-- Provided data follows --
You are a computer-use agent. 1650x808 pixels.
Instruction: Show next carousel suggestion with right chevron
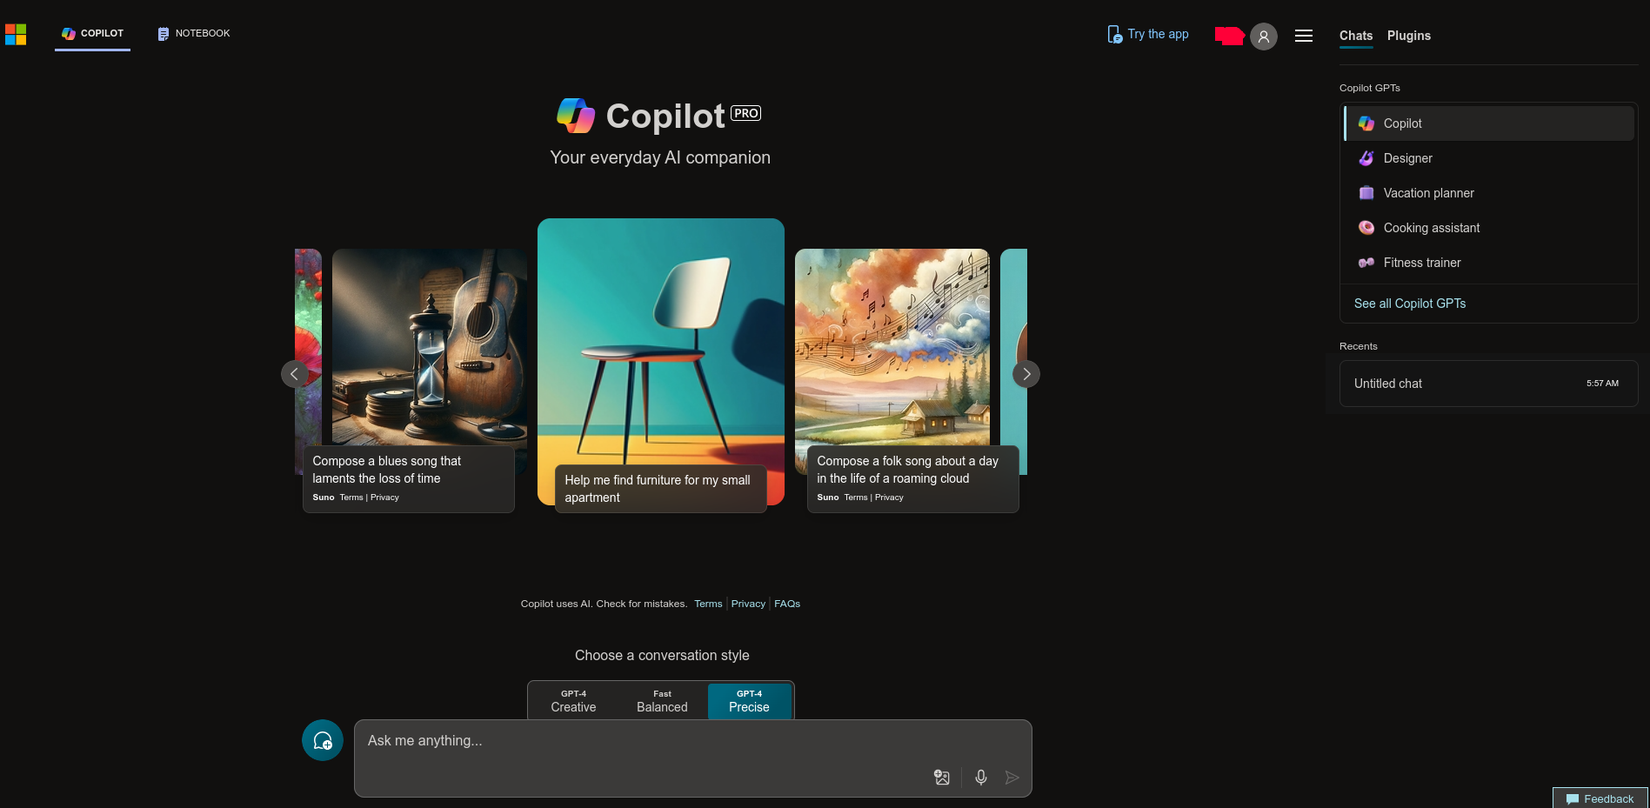[x=1026, y=374]
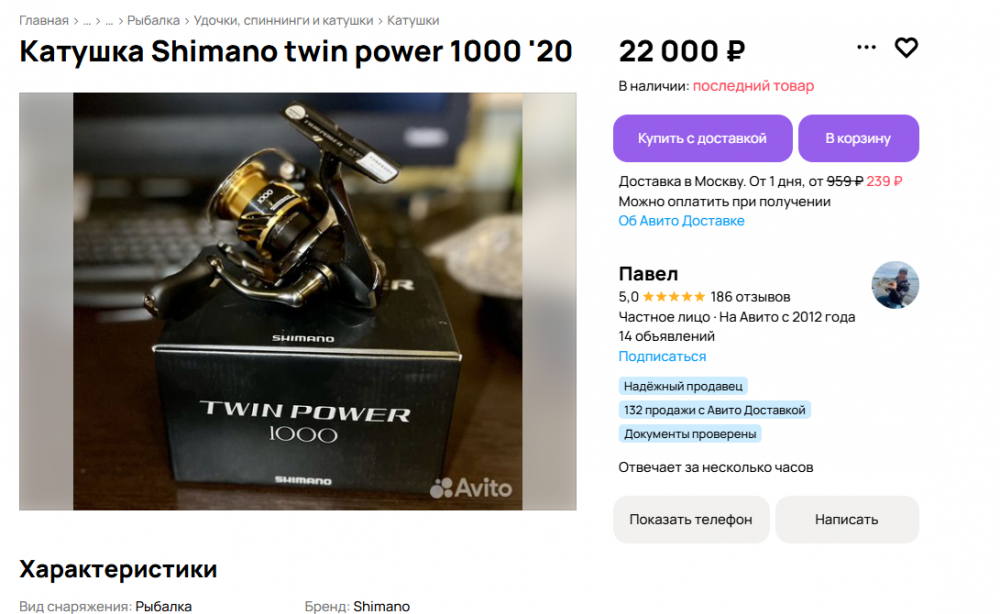The height and width of the screenshot is (614, 1000).
Task: Message the seller with 'Написать' button
Action: (x=846, y=519)
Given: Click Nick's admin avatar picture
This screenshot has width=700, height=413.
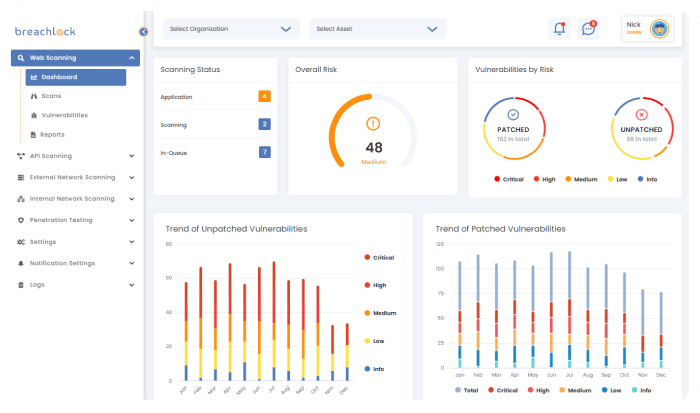Looking at the screenshot, I should 660,29.
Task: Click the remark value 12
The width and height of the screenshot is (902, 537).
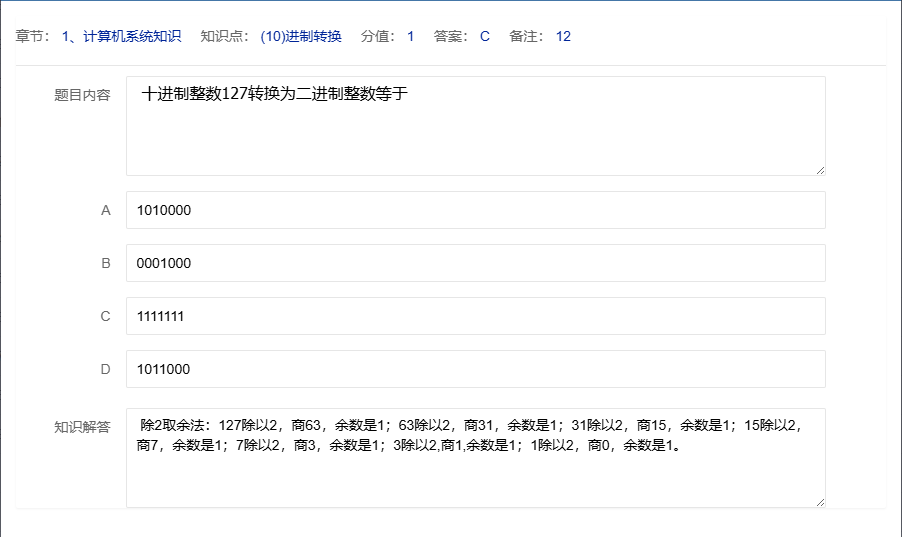Action: (x=563, y=37)
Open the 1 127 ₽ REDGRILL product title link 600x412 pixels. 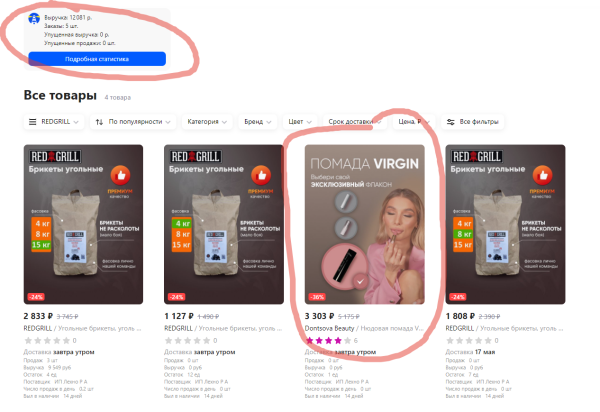224,328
-- Provided data concluded --
Task ->
Look through the entries above. Extract each line with the word "Click".

Task solution ->
Given: Click Nick's admin avatar picture
Task: Click the remark value 12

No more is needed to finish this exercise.